In McClean Report, released in January of this year, IC Insights forecast 2004/2003 total semiconductor capital spending to grow 48 percent year over year; in its mid-year update it revised that to 53 percent, and says now that the actual number should come in close to that figure. That would place 2004's capital spending total at approximately $45.4 billion.

In years past, particularly in the anomalous 1999/2000, companies' actual spending diverged greatly from announced budgets. But gun-shy chipmakers have resulted in a much closer correlation recently between actual spending and announced budgets, IC Insights observed. It anticipates this continuing in 2005.

Recent comments from some of the large semiconductor vendors are beginning to support IC Insights 2005 capital spending forecast, the market research firm noted. European chip giant STMicroelectronics announced capital spending budget for next year is down some 25 percent to $1.5 billion, while No. 2 foundry United Microelectronics Corp.'s announced budget for next year is down 29 percent from this year at $1.5 billion also.

While most of the recently released 2005 semiconductor capital spending budgets are relatively gloomy, IC Insights observed that top three spenders in 2004, Samsung, Intel, and Taiwan Semiconductor Manufacturing Co., have yet to announce their 2005 capital spending intentions. Between the three of them, they represent approximately one quarter of total industry spending.

Is Inventory Correction Nearing an End?

As for the chip industry itself, IC Insights anticipates that it will finish 2004 with 29 percent market growth. And the inventory burn continues; for both standard analog and general purpose logic, IC Insights believes that the three-month average unit shipments in December will be very close to the levels of Q1 2003, which was just prior to the recent upturn.

The market research firm notes that over the past 21 years Q2/Q3 total IC unit volume shipments have declined only three times: 1985 (-8 percent), 2001 (-4 percent), and 2004 (-2 percent). With 1985 and 2001 being the worst downturn years in the history of the IC industry, it was extremely unusual to encounter a 3Q/2Q IC unit decline in the cyclical peak growth year of 2004, IC Insights said.

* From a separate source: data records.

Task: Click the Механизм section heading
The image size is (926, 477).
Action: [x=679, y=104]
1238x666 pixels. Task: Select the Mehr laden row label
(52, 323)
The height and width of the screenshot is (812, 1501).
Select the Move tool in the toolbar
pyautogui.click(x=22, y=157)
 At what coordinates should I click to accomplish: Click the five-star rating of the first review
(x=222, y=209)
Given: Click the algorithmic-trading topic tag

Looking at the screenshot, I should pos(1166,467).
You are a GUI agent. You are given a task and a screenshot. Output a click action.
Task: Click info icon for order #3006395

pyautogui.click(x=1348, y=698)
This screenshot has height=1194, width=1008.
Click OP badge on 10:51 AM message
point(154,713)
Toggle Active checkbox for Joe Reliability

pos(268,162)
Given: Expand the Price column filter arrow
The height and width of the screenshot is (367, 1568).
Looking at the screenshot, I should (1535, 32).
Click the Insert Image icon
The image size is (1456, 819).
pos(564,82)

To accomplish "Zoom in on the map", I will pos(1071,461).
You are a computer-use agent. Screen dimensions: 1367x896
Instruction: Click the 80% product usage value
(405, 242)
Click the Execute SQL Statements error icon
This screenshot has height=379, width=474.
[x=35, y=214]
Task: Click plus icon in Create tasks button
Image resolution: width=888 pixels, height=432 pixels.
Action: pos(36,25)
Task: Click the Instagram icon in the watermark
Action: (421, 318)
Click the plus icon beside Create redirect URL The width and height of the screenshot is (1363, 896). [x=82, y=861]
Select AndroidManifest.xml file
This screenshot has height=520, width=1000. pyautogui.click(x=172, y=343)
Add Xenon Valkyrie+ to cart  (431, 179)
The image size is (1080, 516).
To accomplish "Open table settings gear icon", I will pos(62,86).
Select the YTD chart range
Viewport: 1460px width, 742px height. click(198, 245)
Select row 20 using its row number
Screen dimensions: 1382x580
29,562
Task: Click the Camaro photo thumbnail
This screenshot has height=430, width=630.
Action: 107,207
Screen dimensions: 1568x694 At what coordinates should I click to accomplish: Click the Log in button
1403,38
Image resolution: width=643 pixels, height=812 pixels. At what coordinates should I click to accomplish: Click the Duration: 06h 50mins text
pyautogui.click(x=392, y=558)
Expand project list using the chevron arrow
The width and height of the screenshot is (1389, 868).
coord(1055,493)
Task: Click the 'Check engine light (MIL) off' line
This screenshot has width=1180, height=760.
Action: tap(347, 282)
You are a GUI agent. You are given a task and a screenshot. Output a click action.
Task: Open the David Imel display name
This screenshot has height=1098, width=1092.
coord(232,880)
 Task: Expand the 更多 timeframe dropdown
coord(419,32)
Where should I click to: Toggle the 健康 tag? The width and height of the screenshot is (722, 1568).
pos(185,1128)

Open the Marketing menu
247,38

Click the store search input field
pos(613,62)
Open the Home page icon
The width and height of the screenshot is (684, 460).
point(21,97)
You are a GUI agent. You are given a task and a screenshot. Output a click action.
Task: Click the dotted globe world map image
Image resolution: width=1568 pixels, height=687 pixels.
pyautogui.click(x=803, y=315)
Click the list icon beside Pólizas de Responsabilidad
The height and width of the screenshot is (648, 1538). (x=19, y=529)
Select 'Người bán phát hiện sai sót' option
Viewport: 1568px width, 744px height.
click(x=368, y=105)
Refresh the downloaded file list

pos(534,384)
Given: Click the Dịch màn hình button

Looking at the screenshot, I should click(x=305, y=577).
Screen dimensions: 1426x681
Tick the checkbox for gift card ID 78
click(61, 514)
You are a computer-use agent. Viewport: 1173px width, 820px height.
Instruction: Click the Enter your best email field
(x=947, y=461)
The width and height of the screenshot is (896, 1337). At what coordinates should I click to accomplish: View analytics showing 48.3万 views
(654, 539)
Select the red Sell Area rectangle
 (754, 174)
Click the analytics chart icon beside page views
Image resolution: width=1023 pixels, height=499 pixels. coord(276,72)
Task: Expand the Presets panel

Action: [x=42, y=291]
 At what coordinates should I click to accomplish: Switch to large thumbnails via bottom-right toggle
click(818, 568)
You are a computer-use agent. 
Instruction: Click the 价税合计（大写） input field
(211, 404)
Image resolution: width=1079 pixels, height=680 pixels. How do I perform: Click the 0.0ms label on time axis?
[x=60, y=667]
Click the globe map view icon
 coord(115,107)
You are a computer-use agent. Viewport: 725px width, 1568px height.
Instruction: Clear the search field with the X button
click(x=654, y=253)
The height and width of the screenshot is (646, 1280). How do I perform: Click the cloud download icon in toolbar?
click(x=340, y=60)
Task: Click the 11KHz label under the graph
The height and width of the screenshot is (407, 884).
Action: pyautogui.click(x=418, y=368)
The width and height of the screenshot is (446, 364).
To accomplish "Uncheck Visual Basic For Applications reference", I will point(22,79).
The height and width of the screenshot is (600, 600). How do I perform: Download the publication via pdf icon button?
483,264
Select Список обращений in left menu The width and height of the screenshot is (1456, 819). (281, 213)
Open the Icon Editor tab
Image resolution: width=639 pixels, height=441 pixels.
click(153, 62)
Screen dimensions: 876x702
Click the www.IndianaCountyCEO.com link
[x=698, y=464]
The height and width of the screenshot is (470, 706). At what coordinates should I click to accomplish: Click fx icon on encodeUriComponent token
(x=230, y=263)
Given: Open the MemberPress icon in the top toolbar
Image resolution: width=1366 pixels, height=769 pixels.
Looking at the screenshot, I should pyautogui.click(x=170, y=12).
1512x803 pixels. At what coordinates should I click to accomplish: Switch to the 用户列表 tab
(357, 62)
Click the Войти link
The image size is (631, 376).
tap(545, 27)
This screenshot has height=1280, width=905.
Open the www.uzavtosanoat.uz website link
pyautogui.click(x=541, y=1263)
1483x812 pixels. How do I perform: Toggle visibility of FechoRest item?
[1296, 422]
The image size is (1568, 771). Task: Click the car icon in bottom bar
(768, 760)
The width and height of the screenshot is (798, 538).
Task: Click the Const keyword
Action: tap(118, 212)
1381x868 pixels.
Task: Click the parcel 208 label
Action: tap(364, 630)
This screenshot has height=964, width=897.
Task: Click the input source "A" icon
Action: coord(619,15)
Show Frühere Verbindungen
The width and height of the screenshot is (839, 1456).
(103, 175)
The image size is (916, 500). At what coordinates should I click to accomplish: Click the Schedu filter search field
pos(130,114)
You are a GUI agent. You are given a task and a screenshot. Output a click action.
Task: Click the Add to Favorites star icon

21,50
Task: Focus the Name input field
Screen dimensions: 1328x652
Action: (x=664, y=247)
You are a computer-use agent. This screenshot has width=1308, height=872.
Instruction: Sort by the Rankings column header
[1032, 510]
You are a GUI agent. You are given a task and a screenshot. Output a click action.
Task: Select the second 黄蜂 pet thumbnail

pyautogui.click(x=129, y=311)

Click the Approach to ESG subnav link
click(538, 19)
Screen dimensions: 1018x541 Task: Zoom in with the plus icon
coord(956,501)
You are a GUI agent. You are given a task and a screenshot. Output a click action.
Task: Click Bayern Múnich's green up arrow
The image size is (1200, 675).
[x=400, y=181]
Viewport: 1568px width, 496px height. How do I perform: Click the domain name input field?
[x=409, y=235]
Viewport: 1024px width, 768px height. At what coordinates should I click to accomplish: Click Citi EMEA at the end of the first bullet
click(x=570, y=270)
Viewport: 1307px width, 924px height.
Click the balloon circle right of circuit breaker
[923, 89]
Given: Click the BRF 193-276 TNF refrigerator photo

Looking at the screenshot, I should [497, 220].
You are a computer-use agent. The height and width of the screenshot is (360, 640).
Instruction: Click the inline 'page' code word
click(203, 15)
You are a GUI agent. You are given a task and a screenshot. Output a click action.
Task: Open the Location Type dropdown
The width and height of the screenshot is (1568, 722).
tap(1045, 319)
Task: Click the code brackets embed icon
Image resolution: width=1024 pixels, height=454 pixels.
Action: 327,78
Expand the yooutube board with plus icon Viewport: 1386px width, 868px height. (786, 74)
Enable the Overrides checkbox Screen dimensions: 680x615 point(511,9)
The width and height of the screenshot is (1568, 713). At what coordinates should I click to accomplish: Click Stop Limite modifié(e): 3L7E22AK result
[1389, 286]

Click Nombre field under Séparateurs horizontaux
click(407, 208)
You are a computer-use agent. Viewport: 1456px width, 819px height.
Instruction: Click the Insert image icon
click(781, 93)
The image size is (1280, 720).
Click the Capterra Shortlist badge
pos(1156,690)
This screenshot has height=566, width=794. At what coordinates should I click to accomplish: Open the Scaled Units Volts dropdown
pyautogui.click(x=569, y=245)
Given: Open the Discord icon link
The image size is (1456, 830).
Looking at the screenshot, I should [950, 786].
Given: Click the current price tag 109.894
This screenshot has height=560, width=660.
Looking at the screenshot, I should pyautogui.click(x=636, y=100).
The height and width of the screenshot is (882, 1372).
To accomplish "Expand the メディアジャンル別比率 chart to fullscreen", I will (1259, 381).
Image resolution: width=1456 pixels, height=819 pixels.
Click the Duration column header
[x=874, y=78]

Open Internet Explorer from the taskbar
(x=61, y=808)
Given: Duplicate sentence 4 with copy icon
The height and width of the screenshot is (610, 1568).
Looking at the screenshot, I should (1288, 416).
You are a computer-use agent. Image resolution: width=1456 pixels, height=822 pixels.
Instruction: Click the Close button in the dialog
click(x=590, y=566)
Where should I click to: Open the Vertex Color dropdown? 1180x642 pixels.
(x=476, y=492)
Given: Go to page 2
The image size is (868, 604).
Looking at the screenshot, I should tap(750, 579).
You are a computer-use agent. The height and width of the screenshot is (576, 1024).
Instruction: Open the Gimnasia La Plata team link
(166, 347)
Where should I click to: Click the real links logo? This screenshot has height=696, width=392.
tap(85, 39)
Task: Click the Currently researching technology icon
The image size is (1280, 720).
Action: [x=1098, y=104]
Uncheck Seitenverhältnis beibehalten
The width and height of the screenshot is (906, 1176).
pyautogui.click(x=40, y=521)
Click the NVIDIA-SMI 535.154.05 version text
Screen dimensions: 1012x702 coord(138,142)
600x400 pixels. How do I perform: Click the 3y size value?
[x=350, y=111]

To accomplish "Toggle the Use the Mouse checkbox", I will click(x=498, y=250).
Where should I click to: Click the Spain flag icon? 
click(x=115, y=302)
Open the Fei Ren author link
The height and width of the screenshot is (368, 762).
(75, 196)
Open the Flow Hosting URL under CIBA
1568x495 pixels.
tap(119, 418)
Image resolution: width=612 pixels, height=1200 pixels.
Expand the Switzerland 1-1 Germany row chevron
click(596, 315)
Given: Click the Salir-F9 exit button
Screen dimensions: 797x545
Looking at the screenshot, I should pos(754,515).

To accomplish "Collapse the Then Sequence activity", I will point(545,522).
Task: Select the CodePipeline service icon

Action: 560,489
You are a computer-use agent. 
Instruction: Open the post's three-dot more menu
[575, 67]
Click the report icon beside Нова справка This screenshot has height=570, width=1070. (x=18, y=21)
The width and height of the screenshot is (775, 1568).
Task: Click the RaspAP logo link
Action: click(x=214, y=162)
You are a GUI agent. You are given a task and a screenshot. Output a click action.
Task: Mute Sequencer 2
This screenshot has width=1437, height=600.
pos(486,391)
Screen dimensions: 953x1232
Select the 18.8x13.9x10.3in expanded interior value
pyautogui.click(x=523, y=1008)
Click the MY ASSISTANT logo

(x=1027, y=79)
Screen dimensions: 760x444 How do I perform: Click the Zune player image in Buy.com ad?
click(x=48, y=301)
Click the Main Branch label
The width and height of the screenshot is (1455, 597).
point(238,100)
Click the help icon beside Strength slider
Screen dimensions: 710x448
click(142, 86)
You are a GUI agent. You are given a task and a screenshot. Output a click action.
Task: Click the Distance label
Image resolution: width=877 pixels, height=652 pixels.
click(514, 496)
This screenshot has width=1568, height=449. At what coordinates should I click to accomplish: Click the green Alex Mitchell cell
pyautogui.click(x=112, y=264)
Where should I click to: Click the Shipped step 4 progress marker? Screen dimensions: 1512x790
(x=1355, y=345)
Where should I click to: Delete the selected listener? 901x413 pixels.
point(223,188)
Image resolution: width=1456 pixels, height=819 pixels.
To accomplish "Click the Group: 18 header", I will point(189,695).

Overall, IC Insights believes that the current inventory adjustment is actually healthy for the IC industry heading into 2005. The Q2 overshoot above the IC unit shipment trend line was only 12.8 percent, compared to the 21.5 percent registered in Q2 of 2000, according to the market research firm.

Moreover, IC unit shipments in Q4 of this year are likely to be very close to the long-term trend line, IC Insights said. Because of these factors, the market research firm believes the 2005 IC market slowdown will only feel a slight impact from inventory adjustments, and that macroeconomic factors will be the key consideration for the industry next year.

===========================================================

ps /edit;

and that macroeconomic factors will be the key consideration for the industry next year.

yeah that says loads of things to me. Well, lots were hoping that semiconducts would be strong in sales. But when you have
over a 100 billion chips being manufactured, and only 6.5 billion people on the planet, even when you select the top 10% of earners and distribute those manufacturing figures things start to choke.

Just my view of course -g-



To: maceng2 who wrote (20057)1/5/2005 2:27:14 PM
From: GraceZ  Read Replies (1) | Respond to of 116555
 
The USA agriculture business is a free market economy? or the EEC's for that matter??

No, all the developed countries employ (or have employed) agricultural price supports. I for one would like to see them removed, there is no reasonable justification to keep them except for the fact that they insure political support. This is always the problem with any kind of government intervention in the free market. The government comes in to solve some temporary problem that the free market would eventually resolve and they create a much bigger longer lasting problem that creates an entrenched constituency that fights for it's continuance. Imagine if typewriter manufacturers had been able to lobby the government to limit the number of computers and subsidize their "way of life" in order to stay in business.